Within the entries below, find the portion that opens with the line containing "This screenshot has width=1024, height=576." and closes with the line containing "Click the Open". Retype that portion exactly and only.

(Stored data entries)
##########

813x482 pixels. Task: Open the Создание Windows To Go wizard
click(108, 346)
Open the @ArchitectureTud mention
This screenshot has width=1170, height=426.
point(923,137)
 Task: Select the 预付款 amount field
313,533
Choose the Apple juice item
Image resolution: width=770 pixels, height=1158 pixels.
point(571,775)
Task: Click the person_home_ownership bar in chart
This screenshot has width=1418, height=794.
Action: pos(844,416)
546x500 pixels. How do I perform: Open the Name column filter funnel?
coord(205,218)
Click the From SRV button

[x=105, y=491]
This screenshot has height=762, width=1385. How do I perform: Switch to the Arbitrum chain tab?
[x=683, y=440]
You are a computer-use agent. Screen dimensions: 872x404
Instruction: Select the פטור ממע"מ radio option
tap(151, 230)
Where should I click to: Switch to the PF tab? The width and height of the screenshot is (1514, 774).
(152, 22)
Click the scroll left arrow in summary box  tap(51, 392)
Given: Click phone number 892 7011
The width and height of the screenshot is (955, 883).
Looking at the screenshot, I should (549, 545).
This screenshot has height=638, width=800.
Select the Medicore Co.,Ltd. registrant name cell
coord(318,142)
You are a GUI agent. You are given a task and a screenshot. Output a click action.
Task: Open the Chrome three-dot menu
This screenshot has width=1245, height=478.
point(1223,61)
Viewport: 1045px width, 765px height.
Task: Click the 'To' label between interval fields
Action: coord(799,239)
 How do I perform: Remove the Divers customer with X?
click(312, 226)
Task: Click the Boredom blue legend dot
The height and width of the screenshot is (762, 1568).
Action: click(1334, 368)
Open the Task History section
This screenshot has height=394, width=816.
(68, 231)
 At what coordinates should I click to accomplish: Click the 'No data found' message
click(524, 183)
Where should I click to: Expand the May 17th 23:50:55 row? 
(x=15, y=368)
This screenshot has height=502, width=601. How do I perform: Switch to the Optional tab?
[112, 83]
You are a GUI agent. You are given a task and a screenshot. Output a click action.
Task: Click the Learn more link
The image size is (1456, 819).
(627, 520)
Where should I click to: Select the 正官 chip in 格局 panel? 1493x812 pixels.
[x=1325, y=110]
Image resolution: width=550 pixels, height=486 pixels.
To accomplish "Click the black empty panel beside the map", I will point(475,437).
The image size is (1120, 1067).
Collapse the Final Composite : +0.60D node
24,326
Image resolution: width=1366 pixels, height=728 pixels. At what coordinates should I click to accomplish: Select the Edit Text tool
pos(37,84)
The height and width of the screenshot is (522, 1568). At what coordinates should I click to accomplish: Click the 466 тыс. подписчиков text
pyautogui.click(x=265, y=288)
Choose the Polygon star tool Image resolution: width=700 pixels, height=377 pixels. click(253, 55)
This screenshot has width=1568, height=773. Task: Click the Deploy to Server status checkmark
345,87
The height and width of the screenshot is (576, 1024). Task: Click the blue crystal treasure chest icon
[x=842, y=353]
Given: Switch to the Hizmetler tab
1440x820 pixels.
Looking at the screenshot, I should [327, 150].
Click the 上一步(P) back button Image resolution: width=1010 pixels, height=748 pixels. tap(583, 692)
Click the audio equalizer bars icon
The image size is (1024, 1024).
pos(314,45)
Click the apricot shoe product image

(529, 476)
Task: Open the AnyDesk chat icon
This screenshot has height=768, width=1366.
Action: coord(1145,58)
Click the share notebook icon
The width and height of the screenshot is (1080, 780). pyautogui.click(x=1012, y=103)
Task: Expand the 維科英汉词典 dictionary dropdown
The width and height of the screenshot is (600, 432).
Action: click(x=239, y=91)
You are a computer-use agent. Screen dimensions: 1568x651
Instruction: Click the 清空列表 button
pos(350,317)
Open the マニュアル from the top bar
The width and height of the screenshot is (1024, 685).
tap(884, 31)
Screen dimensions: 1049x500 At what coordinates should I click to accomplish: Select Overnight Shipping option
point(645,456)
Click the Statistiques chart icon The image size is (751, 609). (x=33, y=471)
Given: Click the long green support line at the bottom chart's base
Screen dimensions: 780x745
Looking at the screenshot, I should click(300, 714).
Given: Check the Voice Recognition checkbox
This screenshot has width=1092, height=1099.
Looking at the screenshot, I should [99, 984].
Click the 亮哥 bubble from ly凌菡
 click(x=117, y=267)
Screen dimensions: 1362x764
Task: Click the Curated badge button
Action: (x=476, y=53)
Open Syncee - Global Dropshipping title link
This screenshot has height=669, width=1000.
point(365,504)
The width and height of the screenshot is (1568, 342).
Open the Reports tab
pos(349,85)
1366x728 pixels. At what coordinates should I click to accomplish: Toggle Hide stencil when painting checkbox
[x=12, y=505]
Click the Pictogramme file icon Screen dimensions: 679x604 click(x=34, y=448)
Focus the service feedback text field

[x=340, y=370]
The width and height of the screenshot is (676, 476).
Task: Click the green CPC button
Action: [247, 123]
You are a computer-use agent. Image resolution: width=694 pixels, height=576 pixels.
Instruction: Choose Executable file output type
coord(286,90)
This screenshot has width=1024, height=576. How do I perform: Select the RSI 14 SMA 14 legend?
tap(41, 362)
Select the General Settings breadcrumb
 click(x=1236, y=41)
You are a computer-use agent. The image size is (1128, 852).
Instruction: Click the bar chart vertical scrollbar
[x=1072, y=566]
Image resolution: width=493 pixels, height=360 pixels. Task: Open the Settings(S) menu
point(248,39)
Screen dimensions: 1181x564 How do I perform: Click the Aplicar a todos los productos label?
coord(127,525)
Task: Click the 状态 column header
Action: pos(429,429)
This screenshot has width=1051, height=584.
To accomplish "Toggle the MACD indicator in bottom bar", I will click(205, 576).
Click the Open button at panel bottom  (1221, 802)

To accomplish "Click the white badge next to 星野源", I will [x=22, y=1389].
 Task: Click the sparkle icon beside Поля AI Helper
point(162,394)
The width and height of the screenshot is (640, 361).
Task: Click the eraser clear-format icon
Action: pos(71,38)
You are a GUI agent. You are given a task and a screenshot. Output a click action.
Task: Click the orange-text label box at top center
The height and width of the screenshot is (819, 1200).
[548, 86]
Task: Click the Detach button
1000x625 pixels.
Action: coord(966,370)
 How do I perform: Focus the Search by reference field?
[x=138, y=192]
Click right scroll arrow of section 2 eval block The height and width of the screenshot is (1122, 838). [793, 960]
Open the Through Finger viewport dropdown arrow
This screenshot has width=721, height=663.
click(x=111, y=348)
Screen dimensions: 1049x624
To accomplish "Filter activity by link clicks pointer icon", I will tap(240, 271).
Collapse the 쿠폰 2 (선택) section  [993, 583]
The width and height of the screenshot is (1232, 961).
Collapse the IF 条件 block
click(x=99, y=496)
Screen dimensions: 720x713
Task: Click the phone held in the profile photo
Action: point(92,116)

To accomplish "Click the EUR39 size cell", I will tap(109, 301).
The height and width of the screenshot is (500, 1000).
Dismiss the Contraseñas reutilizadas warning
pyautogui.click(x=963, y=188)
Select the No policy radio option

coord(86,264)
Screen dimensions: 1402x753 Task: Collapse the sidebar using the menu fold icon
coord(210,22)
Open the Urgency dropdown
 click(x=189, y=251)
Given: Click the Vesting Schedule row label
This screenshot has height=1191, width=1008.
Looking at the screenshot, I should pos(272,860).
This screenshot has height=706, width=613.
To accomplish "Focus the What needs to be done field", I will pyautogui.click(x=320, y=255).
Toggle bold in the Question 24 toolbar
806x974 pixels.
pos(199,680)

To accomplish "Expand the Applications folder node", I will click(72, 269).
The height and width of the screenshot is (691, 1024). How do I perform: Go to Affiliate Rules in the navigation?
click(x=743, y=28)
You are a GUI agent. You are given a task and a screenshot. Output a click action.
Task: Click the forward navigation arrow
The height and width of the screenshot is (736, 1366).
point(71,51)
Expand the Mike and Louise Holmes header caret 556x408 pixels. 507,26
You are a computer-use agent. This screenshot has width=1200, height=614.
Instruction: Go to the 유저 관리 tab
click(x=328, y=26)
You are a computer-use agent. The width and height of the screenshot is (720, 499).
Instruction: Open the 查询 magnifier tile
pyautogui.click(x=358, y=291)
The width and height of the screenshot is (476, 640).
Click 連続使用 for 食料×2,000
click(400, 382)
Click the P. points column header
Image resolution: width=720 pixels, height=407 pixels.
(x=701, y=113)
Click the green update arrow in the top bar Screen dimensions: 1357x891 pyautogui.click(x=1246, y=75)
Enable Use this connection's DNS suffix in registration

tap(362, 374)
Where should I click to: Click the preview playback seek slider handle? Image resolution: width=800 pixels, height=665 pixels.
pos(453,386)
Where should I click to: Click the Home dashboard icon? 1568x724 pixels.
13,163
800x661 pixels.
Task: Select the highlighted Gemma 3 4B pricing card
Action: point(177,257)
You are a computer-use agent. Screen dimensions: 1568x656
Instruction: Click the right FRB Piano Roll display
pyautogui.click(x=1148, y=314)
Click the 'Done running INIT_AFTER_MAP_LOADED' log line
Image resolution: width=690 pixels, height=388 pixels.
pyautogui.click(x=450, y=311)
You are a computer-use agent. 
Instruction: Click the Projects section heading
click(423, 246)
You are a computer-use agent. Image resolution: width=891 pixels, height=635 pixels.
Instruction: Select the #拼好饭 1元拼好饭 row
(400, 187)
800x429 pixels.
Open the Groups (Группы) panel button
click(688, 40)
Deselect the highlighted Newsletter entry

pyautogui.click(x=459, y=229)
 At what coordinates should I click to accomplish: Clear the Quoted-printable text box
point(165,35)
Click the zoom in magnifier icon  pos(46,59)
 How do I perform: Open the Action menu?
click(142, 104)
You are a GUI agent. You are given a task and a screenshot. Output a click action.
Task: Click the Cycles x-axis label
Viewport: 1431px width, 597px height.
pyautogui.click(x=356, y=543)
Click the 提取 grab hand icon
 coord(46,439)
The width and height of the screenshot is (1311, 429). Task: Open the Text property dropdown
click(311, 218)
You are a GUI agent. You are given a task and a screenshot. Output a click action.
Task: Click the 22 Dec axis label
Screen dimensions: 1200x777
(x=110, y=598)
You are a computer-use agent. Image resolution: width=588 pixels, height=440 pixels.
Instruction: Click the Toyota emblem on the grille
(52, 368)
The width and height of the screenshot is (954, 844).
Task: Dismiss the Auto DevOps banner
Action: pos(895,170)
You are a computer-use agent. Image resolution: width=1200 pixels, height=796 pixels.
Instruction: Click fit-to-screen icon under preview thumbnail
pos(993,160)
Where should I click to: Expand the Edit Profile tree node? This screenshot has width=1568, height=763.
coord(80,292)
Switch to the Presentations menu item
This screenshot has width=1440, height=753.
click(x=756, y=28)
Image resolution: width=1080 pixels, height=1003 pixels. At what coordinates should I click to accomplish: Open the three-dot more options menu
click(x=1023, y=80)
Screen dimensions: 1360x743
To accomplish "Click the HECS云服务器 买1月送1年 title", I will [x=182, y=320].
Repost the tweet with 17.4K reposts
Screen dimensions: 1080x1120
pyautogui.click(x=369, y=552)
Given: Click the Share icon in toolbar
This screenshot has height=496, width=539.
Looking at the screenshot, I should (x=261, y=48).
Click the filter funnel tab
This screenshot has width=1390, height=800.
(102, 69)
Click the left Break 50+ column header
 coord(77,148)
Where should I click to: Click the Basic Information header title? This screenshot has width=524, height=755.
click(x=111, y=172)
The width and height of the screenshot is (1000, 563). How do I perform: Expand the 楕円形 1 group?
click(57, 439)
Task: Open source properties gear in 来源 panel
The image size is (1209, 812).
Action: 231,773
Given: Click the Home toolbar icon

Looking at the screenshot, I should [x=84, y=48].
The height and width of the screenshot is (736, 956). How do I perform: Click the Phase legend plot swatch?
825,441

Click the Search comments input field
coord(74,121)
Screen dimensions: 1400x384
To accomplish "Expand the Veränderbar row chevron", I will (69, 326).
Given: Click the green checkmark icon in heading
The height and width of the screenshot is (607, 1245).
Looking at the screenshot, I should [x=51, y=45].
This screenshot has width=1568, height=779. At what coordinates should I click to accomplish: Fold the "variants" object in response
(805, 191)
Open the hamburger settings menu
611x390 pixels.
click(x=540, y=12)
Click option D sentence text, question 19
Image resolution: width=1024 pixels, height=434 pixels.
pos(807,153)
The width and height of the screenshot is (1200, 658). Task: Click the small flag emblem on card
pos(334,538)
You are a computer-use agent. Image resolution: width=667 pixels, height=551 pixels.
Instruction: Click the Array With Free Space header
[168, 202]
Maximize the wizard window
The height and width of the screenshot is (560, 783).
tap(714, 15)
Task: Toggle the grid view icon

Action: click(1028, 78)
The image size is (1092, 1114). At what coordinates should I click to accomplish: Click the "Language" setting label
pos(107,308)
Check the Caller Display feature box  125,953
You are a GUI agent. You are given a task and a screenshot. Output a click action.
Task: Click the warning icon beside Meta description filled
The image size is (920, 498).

##########

**Exercise output**
This screenshot has width=1024, height=576. How do I perform: Select the RSI 14 SMA 14 legend?
tap(41, 362)
Select the General Settings breadcrumb
 click(x=1236, y=41)
You are a computer-use agent. The image size is (1128, 852).
Instruction: Click the bar chart vertical scrollbar
[x=1072, y=566]
Image resolution: width=493 pixels, height=360 pixels. Task: Open the Settings(S) menu
point(248,39)
Screen dimensions: 1181x564 How do I perform: Click the Aplicar a todos los productos label?
coord(127,525)
Task: Click the 状态 column header
Action: pos(429,429)
This screenshot has width=1051, height=584.
To accomplish "Toggle the MACD indicator in bottom bar", I will click(205, 576).
Click the Open button at panel bottom  (1221, 802)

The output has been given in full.